Whatcha Reading, Doug Nufer?

Every week we ask an interesting figure what they're digging into. Have ideas who we should reach out to? Let it fly: info@seattlereviewofbooks.com. Want to read more? Check out the archives.

Doug Nufer is a writer and poet who usually works with formal constaints. He has written many books, most recently Metamorphasis. He's our Poet in Residence for May.

What are you reading now?

Now I'm reading Van Gogh: the life by Steven Naifeh and Gregory White Smith. It's taking a while because Kathleen and I read it aloud in small sections.

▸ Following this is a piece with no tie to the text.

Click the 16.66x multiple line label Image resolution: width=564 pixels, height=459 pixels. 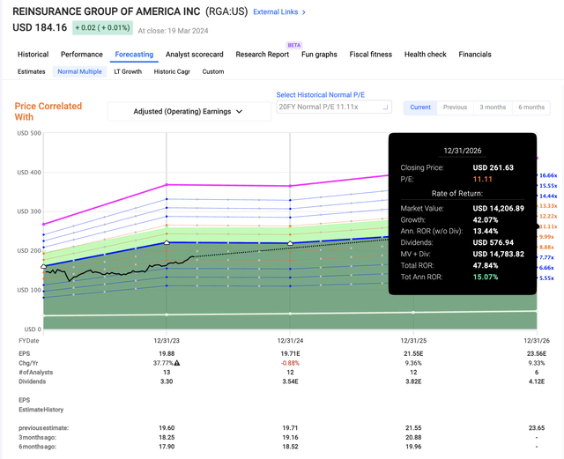(x=548, y=175)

Although we know what happens, there's a lot of suspense because he takes forever to start painting and there are few years remaining before he dies.

What did you read last?

Last I read The Lachrymose Report by Sierra Nelson and Selected Poems 1962-1985 by Clark Coolidge. I'd been going through the 460-page Coolidge book for years, while reading other books. I had bought Sierra's book as a present for someone, with the plan to read it and then give it away, but then I just decided to keep it.

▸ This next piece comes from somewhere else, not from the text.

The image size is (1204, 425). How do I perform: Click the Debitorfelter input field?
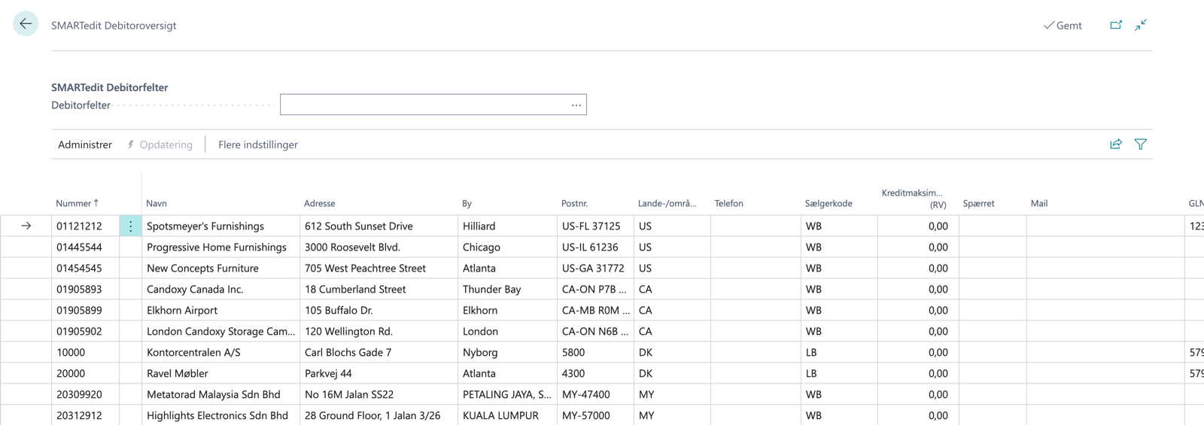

What are you reading next?

Next I may read The Embarrassment of Riches by Simon Schama, which covers a historical period of The Netherlands before Van Gogh's time and seems to have a lot to say about our own imperial capitalist age. Or I may re-read Inferno, a parallel text of Dante and a verse translation by Robert Hollander and Jean Hollander. I had been ransacking Inferno for a writing project where I extracted smaller words from larger ones in their or my English translations (Inferno/ infer; direct/ dire), and when I saw this was a waste of time, it occurred to me that at least I got to re-read Inferno.